I'm definitely improving and I'm stronger and fitter than at the start of lockdown. So far I've lost about 1.5 stone since March 23rd (start of lockdown) .... this definitely helps in all areas, but I'm still just under 17st, so there is a way to go yet.
I'm also tall (at 6'4) so I suffer with my knees (see above comment on squats & lunges!!), so I've started taking omega 3. Its a little early to tell, but I think they are helping. It is never hard for me to do the exercise, but my knees were always hurting after when I cooled down.... that is definitely less than it was.
Consistency is definitely key!
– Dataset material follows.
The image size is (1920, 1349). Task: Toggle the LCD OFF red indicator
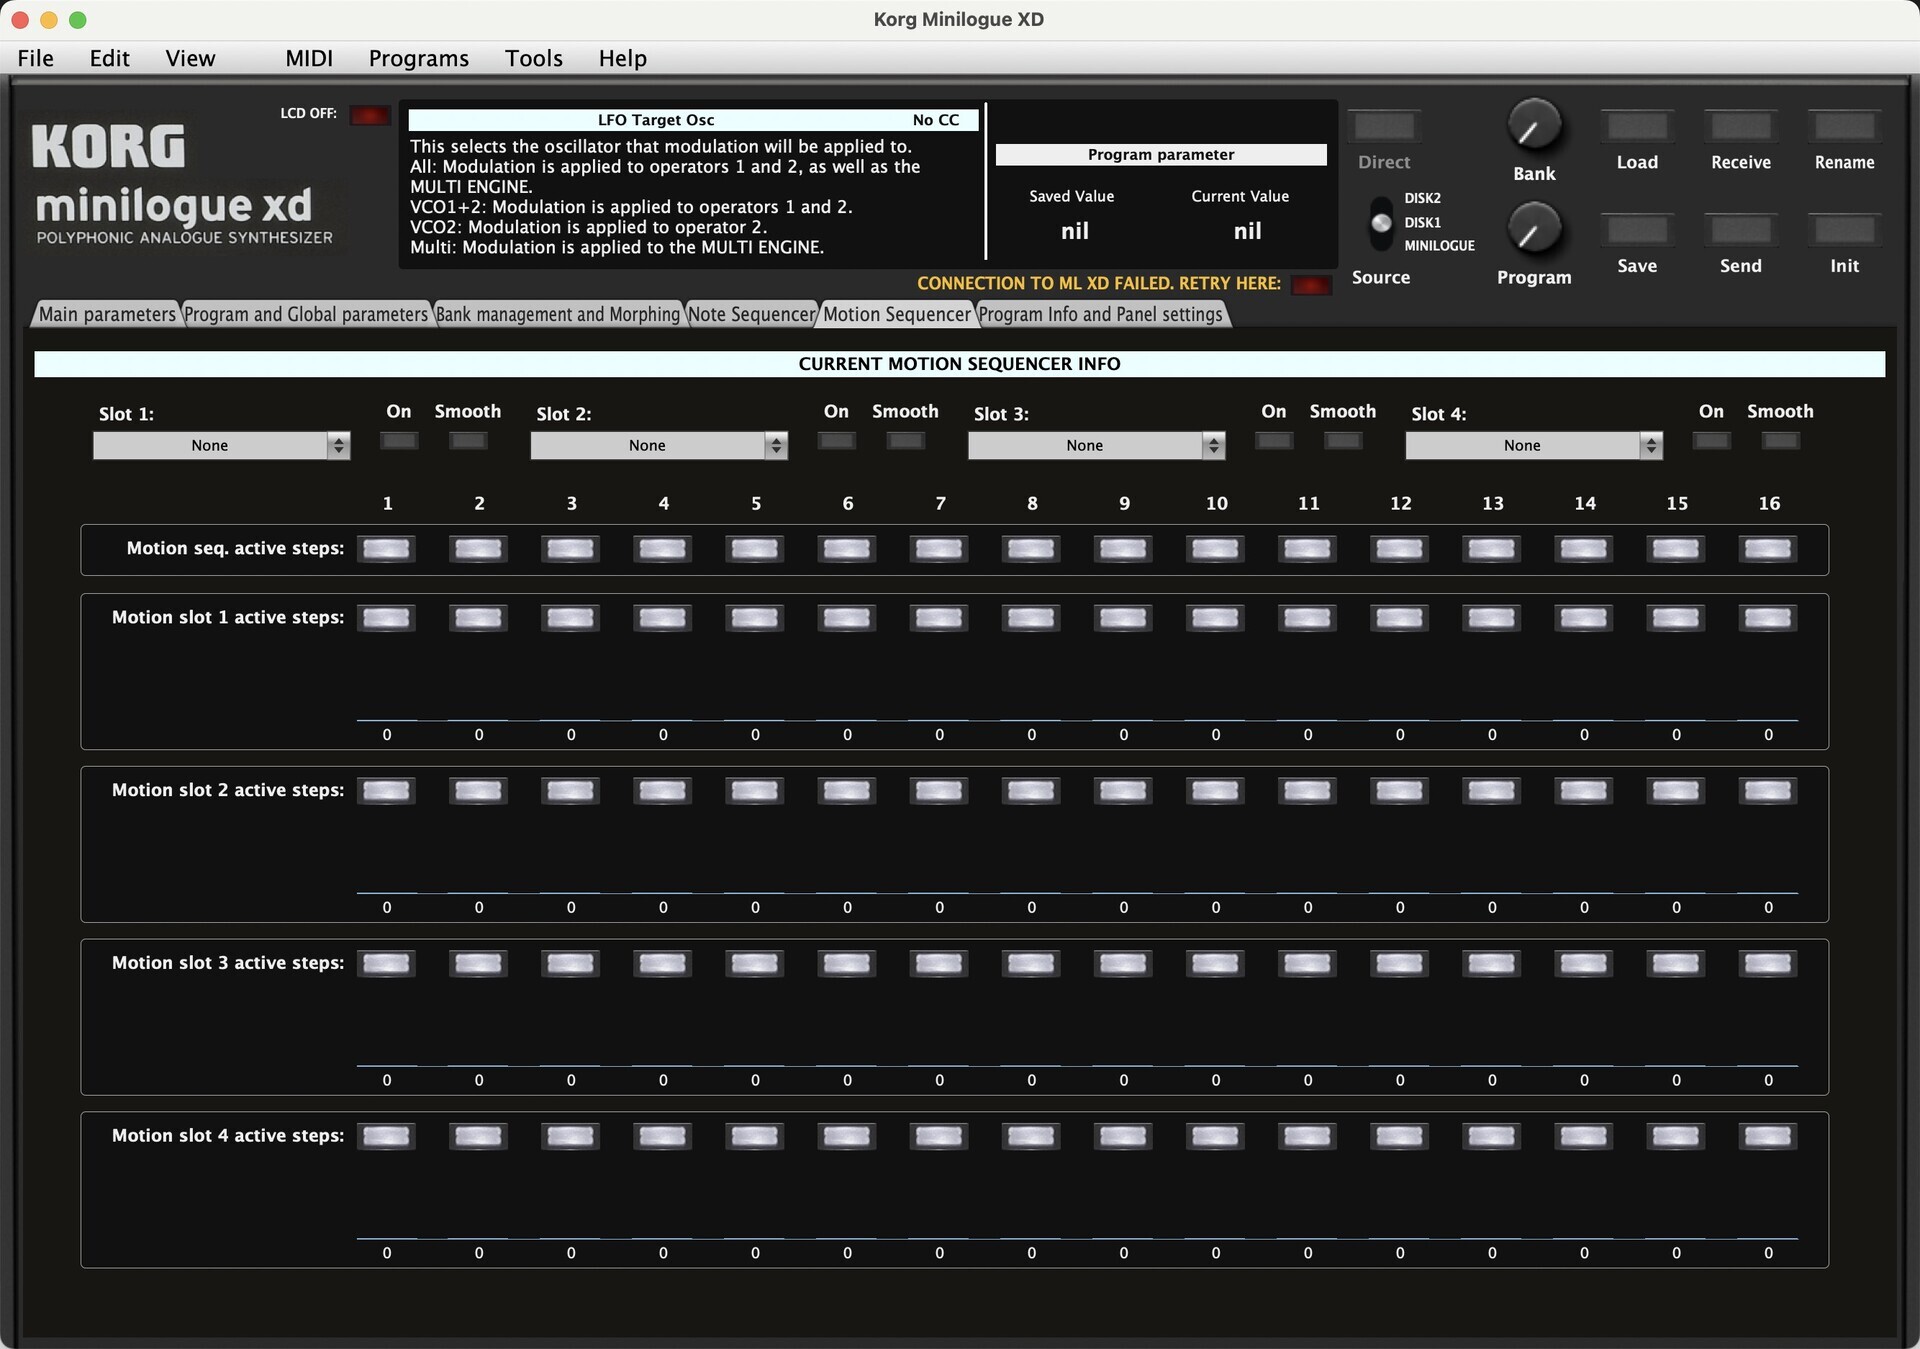tap(369, 115)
Hope that helps, if you want to know anymore, I can go on about it for days!! lol.
I’m struggling to break through the 30 minute run now 3 weeks post graduation. Just feel I’m stuck mentally and willing my legs to be tired!!
I’m doing alot of core and glutes online with kettlebell etc. So feel its my head blocking something and if I can just get past the 30 mins I’ll be free 😀
Well, this morning I broke the mental barrier and did 41 minutes 28 seconds. The 28 seconds matter 😂. So I feel even if I do a few runs at c 35 minutes now I’ve got over a hurdle. Thanks for your advice!!
Amazing, well done. One of my coaches (that provide the HIIT) talks about the power of positivity & compound changes.
The 10,000 feet view of this is - Believe you can, believe in the process and make small sustainable incremental changes.... so break the mental barrier, add 1 minute and keep building. Those small changes, over 6 months or a year can all add up to huge changes in your mental & physical health.... I might feel another blog post coming on lol.
Well done you, keep building and adding those extra seconds and minutes.
Ps - This is also true when running a shorter distance. Run 3k instead of 5 and go slightly faster - do that once a week and you’ll find your 5k’s get faster when you do them! 💪💪
Thanks! I feel really good about it. And another blog on small changes would be great please 😂😂. Noticed that cardio I’m ok but my legs need more power so glutes and core training for me!!
Wow Mitch you are really putting in the effort - well done! Well done on losing weight during lock down as well! That should definitely help with your speed. My age adjusted 30 mins is, I think, 35 mins - so that’s my target. Think I was around 42 last time I did a 5k. The distance is still a target in itself for now. Fantastic effort - look forward to seeing you smash 30 mins!
I too thought 30 and below way out of my reach. Until today. Last week I thought 5.36 for a km was a mistake. But today did x2 kms at 5.29 . I read somewhere that if you can do a km at 6 or less you can eventually do more. Let's do this, not quite got to your time yet but working on it.
Do not tell Floss but 30 or below was my June quest.